▶ **What you need to do**
Collect all lines from the records below that include the word "computer".

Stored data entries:
⟨

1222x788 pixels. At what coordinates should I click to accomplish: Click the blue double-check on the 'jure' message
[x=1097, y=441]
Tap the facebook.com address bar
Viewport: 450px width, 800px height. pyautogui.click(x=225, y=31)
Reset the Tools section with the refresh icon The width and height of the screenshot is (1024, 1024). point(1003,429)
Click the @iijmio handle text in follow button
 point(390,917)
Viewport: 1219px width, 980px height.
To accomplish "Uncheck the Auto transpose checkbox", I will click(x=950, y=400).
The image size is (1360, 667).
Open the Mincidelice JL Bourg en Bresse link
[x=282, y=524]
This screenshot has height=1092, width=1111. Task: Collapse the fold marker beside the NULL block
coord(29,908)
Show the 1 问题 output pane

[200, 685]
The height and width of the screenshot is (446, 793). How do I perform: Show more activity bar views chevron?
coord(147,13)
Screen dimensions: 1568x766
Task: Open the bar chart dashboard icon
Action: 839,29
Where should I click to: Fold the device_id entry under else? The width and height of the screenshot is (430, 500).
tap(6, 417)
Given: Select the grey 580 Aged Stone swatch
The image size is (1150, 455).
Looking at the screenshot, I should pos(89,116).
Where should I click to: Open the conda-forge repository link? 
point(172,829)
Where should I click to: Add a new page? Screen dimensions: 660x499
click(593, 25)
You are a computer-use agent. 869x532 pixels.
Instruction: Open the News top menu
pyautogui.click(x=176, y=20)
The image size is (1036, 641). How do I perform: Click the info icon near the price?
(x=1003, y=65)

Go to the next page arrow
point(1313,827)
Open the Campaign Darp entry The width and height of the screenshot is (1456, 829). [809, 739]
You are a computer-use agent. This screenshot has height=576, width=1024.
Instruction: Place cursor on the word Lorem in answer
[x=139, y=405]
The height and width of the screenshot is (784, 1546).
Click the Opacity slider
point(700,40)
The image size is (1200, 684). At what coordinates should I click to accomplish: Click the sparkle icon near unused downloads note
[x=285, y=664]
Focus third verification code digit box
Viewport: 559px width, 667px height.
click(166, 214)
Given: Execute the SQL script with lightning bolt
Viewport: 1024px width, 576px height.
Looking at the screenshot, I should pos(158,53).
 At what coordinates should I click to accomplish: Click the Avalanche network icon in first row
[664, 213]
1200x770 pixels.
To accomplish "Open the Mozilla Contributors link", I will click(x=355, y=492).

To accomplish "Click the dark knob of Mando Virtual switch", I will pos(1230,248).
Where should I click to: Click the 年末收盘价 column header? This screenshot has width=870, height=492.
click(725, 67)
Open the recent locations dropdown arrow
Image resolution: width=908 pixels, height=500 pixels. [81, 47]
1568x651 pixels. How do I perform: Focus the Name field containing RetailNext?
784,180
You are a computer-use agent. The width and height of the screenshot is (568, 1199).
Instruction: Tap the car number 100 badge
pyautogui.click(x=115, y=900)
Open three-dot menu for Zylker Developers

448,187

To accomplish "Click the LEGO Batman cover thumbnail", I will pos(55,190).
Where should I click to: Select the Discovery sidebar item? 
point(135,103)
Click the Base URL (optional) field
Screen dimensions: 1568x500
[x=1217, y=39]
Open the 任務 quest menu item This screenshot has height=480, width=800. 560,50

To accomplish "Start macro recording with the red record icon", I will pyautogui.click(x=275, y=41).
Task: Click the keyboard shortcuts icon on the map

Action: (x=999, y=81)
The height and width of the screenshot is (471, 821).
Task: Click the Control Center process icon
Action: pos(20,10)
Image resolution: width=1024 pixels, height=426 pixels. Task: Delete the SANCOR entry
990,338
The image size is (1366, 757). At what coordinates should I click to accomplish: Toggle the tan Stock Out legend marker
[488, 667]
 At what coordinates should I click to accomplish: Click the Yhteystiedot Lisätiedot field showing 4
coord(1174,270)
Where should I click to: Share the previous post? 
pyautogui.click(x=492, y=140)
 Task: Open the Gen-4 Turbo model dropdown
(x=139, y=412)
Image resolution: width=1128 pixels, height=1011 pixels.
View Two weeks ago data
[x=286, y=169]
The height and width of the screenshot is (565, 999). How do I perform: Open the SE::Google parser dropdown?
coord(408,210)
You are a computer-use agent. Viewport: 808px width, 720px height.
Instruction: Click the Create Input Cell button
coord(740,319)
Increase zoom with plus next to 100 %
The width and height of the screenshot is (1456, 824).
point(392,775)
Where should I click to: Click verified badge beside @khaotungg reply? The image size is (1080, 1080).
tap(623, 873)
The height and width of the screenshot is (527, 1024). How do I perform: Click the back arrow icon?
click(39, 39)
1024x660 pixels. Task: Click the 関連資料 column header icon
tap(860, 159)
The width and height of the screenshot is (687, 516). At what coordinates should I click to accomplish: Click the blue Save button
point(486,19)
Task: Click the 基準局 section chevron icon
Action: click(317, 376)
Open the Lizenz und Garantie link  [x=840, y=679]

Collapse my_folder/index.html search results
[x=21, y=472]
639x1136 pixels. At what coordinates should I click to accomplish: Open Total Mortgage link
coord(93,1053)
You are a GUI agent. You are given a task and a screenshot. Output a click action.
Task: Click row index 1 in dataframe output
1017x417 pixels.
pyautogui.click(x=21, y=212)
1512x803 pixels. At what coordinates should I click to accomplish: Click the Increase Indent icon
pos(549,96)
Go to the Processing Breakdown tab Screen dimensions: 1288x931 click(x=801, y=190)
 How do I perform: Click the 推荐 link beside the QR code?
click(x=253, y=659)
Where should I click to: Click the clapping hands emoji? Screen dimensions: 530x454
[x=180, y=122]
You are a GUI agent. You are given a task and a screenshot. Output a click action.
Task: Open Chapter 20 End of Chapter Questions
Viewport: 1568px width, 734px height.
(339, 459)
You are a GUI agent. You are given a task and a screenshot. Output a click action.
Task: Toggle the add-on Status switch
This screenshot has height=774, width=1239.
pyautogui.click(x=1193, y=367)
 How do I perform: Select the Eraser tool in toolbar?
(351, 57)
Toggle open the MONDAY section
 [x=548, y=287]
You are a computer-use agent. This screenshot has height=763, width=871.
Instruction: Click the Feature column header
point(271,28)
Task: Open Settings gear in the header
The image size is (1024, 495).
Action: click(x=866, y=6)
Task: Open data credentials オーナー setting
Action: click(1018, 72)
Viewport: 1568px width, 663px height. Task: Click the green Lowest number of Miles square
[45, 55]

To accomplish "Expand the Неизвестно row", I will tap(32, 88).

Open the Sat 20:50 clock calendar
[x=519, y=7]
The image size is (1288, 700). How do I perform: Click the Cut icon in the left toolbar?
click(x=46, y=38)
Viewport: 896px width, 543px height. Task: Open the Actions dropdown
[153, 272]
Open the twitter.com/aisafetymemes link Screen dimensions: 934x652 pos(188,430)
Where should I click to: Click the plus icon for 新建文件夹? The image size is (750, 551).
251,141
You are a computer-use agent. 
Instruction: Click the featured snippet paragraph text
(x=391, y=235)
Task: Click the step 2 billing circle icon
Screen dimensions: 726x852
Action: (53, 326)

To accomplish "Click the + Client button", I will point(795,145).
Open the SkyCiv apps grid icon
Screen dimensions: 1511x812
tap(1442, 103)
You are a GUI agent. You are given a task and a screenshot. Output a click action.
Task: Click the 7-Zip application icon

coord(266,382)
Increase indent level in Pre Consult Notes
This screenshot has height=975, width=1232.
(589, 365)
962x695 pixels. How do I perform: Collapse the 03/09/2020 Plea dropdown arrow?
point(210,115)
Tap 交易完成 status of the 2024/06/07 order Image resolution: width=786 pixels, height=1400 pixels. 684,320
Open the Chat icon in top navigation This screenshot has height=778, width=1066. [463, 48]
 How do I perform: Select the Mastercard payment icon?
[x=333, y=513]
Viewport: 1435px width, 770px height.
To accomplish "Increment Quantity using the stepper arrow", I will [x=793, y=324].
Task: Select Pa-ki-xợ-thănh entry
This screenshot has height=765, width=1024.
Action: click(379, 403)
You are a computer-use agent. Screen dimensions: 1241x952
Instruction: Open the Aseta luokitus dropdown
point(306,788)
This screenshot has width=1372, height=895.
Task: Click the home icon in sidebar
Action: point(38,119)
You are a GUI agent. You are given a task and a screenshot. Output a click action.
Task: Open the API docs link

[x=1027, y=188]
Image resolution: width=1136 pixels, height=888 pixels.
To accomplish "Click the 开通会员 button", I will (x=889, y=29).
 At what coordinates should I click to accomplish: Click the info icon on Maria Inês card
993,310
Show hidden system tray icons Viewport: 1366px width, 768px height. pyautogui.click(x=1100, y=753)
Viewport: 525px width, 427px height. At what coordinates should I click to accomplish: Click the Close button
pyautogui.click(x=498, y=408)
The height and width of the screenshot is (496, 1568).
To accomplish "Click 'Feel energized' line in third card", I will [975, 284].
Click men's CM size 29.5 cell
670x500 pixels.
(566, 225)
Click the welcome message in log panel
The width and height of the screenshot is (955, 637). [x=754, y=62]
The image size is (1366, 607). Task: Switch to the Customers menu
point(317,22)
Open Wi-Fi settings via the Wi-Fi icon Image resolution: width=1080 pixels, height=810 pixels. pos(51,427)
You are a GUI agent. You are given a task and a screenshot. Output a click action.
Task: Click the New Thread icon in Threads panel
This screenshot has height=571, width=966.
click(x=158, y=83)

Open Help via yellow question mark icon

⟩

▶ **Answer to this problem**
You are a computer-use agent. 869x532 pixels.
You are a computer-use agent. This screenshot has height=576, width=1024.
You are a computer-use agent. The width and height of the screenshot is (568, 1199).
You are a computer-use agent. Viewport: 808px width, 720px height.
You are a computer-use agent. This screenshot has height=763, width=871.
You are a computer-use agent. 
You are a computer-use agent. Screen dimensions: 1241x952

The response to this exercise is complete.